With the kind of progress we’ve seen over these 12 years, I think if we continue like this, we will do incremental things, achieve success, and impact real people’s lives in a positive way. But when you look at the bigger picture, and the sheer scale at which we need to think about solutions, our work just feels like a drop in the ocean. It’s not simply a question of how much philanthropic capital we can put in, we also need to create the pipelines for which this money can be used in the water sector in a smart and sufficient way. Right now we are hoping to scale up in how we operate, moving from partnerships to platforms. The aim is to design a digital platform, a shareable infrastructure for lots of actors to be able to utilize it in a way that is effective for them. We hope that with this platform, we can scale on a larger level, rather than for Arghyam to try and go to new locations physically.

This idea was born out of my experiences working with Pratham Books, where we created an open-source platform for people to write, read, publish, print, share, and illustrate literature. Through this platform, we’ve been able to reach millions of kids. The initial idea was to create something that is designed for scale, that is open, shareable, and that allows for creation and collaboration on top of it. Nandan and I also utilised this idea in EkStep, a digital learning platform for young children that we started two and a half years ago. Our goal is to reach 200 million children in the next five years. We wanted to provide access to learning opportunities, for which this framework is incredibly effective. We decided to call this idea Societal Platforms, and we are hoping to build that out in Arghyam as well, during the next two years.

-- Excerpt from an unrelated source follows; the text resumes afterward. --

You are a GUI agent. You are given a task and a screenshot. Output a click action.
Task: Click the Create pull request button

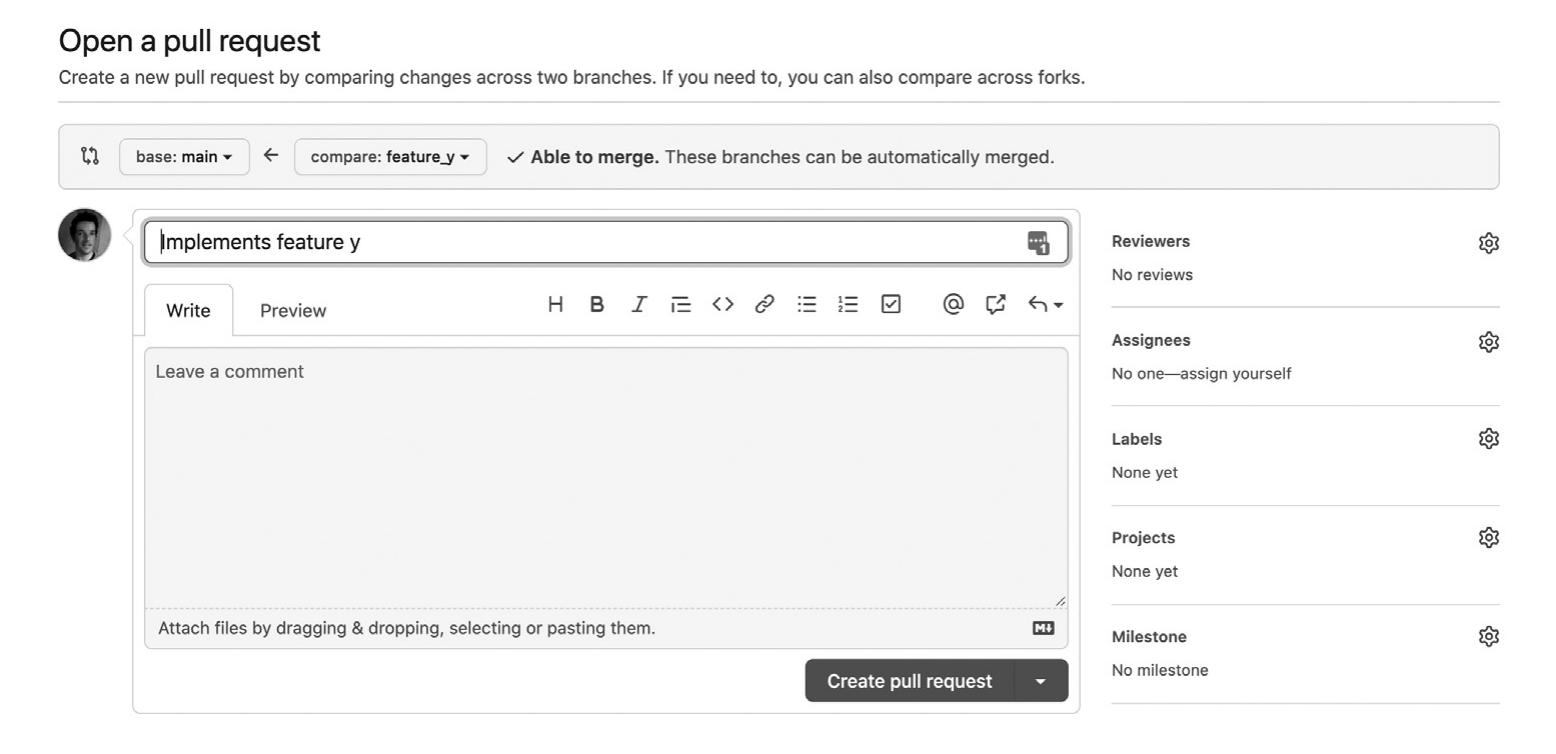coord(909,681)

The requests we heard a lot from our partners was the need for better data and research. They need to be able to train people quickly and efficiently, and to make scare training resources easily available. So how do you design for that? This is where Arghyam wants to take on the responsibility and bring in technology, to build a platform that’s useful for data and research, for capacity building and training, and for providing deployment tools. Rather than researchers and academics working in isolation at universities, their knowledge can be pooled and accessible to others – aggregating knowledge for the public as well as for others to build off of.

Creating Solutions Together

Nowadays, it’s getting difficult for the super-wealthy to be complacent and not give back to society. You can’t have a Ferrari without owning a foundation. With the CSR law, a lot of businesses are also getting involved in the philanthropy sector. But I think, with all this influx of capital, people are also realising the challenges inherent in giving. The first thing you learn as a philanthropist is that you have to have trust. The markets operate in a very different way from the samaaj sector, so trust becomes a very important thing. You need to trust that the people who you’re giving money to have the same goal as you, and that they will do the work required.

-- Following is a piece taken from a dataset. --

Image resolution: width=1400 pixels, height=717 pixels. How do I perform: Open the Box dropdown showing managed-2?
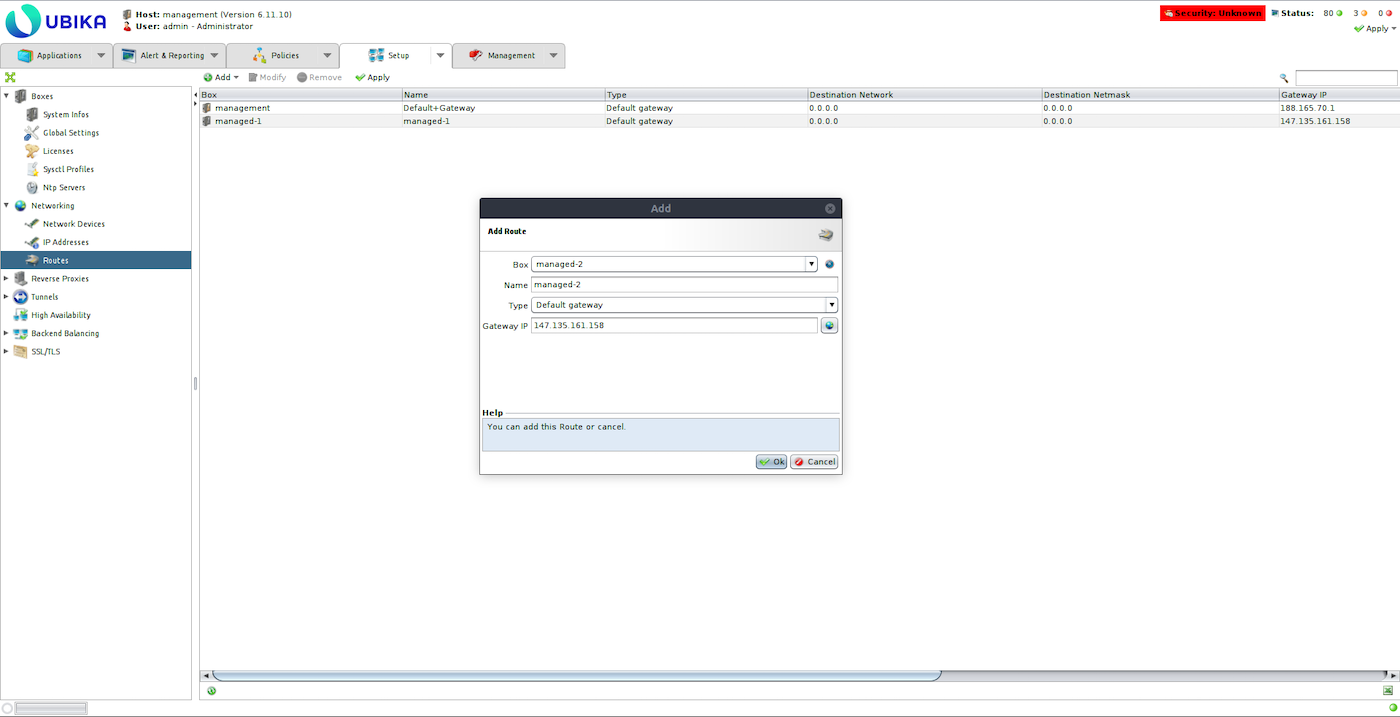click(812, 265)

The second thing to keep in mind is that this kind of work is not often quantifiable. The work our partners have done is to enable communities to say, “We are part of the solution, not part of the problem.” But how do you measure that? How do you measure the self-esteem that people feel from examining a problem deeply and trying to find solutions for themselves? Of course, we can collect data on wells, on how much water people get, etc. but it is that kind of unquantifiable feedback that gives us some sense of success.

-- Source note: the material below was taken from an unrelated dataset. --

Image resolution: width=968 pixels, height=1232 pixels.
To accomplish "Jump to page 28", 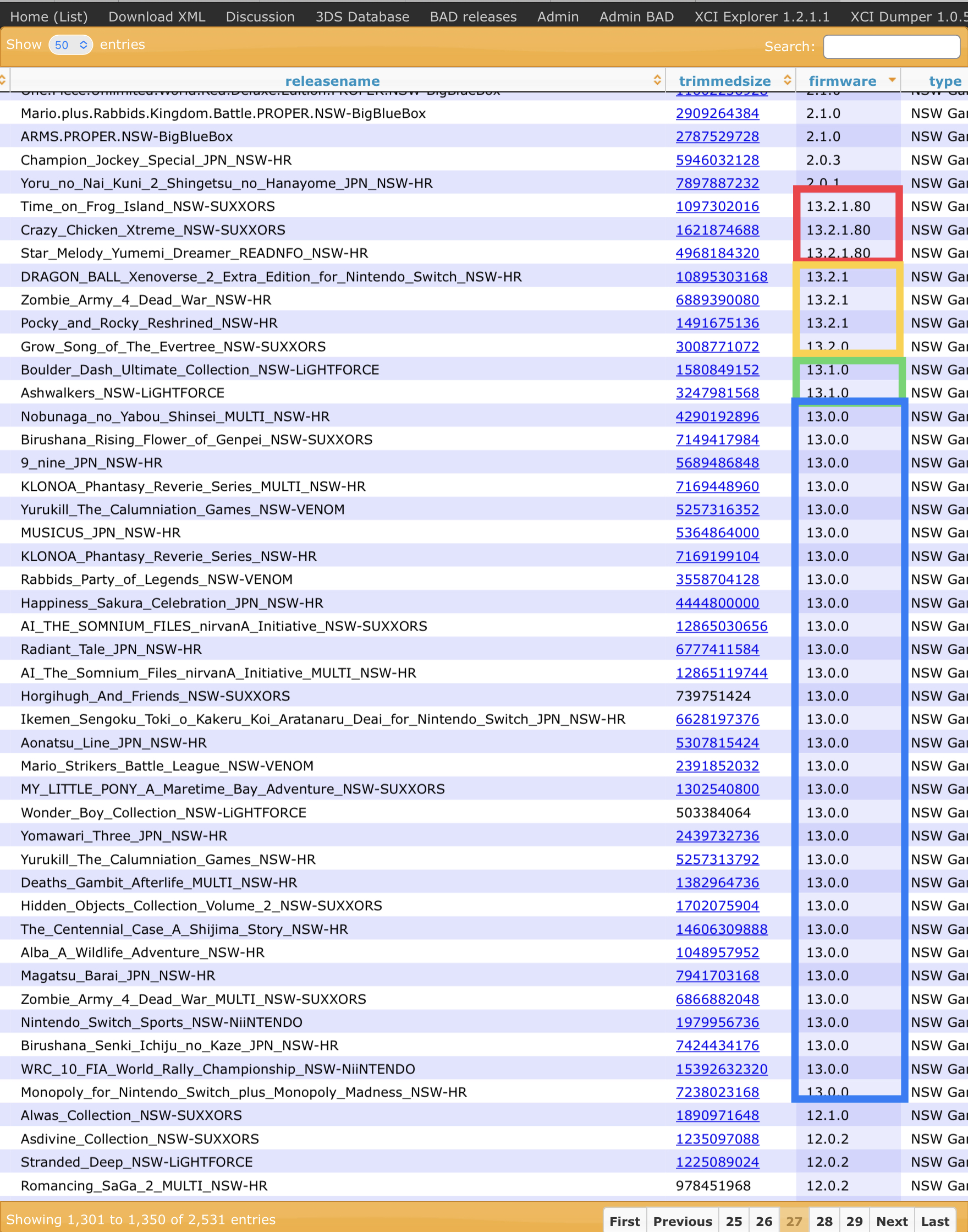I will coord(824,1221).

At Arghyam, we are invested in our partners and try to work with them on creating solutions, rather than dictating orders. That relationship is crucial, because these are people who are working at the grassroots level and who understand the specific issues within an area or community. So we aim to work with them, keeping cooperation in mind for any kind of design. We value the feedback they bring to us as well, because it enables us to come together and innovate better solutions. So listening and cooperating with your partners is also incredibly important.